• RECORDS SUPPLIED:

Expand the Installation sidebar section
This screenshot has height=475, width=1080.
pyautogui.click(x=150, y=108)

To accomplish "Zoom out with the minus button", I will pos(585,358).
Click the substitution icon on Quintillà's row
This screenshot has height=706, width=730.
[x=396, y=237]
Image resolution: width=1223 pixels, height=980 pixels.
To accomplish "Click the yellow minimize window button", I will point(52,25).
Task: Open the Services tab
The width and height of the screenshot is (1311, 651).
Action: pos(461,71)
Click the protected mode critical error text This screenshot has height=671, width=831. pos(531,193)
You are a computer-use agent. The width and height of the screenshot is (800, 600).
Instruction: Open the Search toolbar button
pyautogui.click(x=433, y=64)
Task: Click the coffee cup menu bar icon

• DO THIS: Copy all of the records above line for line, with no changes.

• RESULT OF THIS TASK:
Expand the Installation sidebar section
This screenshot has height=475, width=1080.
pyautogui.click(x=150, y=108)

To accomplish "Zoom out with the minus button", I will pos(585,358).
Click the substitution icon on Quintillà's row
This screenshot has height=706, width=730.
[x=396, y=237]
Image resolution: width=1223 pixels, height=980 pixels.
To accomplish "Click the yellow minimize window button", I will point(52,25).
Task: Open the Services tab
The width and height of the screenshot is (1311, 651).
Action: pos(461,71)
Click the protected mode critical error text This screenshot has height=671, width=831. pos(531,193)
You are a computer-use agent. The width and height of the screenshot is (800, 600).
Instruction: Open the Search toolbar button
pyautogui.click(x=433, y=64)
Task: Click the coffee cup menu bar icon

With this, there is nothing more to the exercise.